Néanmoins, il faut clairement se garder de recourir à des instruments sectoriels spécifiques tels que les «taxes numériques» basées sur le chiffre d’affaires. L’économie numérique est omniprésente et ne peut pas être clairement délimitée. Il n’existe pas d’économie analogique. Ainsi, les constructeurs automobiles collectent et utilisent eux aussi des données de leurs clients à grande échelle. Le transfert de bénéfices fiscaux souvent dénoncé (par exemple par le biais des prix de transfert) ne se limite pas non plus à l’économie numérique. En outre, des biens traditionnels sont exportés sans que les entreprises concernées soient physiquement présentes dans le pays de vente et qu’un droit d’imposition en découle.

Une réforme des réglementations internationales

Au niveau international, l’OCDE et le G20 s’efforcent de réformer en profondeur l’imposition des entreprises. Les droits d’imposition doivent être davantage transférés vers les pays de vente, c’est-à-dire là où se trouvent les consommateurs et les utilisateurs. L’idée est la suivante : sur les plateformes numériques telles que Facebook, les utilisateurs contribuent également à la création de valeur grâce à leurs données. Cette justification est controversée. Au contraire, la création de valeur devrait surtout avoir lieu là où se trouvent la propriété intellectuelle, les programmeurs et les développeurs des réseaux. Néanmoins, les Etats disposent déjà d’un instrument de taxation locale de la consommation avec l’impôt sur le chiffre d’affaires ou la TVA. Les impôts sur les entreprises doivent en outre être considérés comme une «contrepartie» aux prestations de l’Etat qui nécessitent à leur tour une présence physique.

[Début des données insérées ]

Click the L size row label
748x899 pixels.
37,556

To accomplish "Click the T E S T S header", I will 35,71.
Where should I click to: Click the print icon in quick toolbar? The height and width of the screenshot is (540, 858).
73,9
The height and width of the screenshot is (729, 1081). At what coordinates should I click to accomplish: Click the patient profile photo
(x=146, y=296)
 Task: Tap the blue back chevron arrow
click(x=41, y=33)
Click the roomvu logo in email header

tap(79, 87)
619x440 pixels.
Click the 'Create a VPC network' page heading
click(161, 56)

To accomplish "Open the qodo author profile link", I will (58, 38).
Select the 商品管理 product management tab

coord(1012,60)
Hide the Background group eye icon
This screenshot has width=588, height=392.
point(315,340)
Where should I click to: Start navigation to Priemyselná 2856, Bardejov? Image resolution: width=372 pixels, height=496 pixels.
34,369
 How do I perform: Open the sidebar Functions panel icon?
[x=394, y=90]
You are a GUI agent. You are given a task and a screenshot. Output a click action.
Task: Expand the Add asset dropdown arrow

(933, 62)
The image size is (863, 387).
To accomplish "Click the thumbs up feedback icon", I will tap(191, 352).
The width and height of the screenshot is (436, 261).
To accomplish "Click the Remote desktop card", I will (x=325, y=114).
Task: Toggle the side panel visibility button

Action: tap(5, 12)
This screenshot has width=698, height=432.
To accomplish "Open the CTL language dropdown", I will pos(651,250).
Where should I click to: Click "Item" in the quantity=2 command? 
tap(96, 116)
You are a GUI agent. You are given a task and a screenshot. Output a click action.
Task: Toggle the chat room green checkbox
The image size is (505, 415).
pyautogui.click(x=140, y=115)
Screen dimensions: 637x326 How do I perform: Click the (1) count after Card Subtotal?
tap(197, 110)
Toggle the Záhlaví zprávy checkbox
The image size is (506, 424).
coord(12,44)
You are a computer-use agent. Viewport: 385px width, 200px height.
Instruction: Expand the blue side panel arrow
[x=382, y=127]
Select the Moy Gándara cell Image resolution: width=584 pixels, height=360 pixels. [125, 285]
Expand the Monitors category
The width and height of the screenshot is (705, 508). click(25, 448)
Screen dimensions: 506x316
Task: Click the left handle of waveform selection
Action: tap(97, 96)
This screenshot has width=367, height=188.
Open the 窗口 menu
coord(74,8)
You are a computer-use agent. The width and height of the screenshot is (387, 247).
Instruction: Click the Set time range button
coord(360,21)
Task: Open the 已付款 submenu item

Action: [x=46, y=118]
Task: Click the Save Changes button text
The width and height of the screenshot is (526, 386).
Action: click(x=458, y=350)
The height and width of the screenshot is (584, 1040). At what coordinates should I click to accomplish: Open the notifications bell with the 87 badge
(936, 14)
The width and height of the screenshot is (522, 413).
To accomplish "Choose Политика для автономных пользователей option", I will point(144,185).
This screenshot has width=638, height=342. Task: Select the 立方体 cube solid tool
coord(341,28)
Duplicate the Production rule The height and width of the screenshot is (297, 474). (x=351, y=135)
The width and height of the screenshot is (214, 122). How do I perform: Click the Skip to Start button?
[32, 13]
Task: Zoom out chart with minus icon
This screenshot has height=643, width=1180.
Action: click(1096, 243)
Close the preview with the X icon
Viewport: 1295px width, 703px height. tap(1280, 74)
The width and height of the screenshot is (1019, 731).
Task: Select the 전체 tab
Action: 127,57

À l’échelle mondiale, ce sont les préoccupations fiscales qui dominent : les réformes fiscales sont d’abord poussées par le pouvoir de négociation croissant des pays du marché. Il est clair que la Suisse ne peut pas se soustraire aux règlementations internationales. En tant que pays exportateur et siège de nombreux groupes internationaux, elle ne peut cependant pas avoir d’intérêt à une révision du droit fiscal. Il convient donc d’attendre et de maintenir des conditions-cadres attrayantes dans notre pays. Cela implique de ne pas se risquer à des expériences fiscales qui entraveraient l’innovation. Il est dans l’intérêt de tous que les entreprises utilisent le plus de technologie possible afin d’être toujours plus productives et de rester compétitives au niveau international. C’est sur cela que repose notre prospérité. D’ailleurs, ChatGPT serait également d’accord, n’hésitez pas à lui poser la question.

Il s’agit d’un extrait de l’article des auteurs paru dans «IHKfacts», le magazine économique de la Chambre de commerce et d’industrie de Saint-Gall–Appenzell.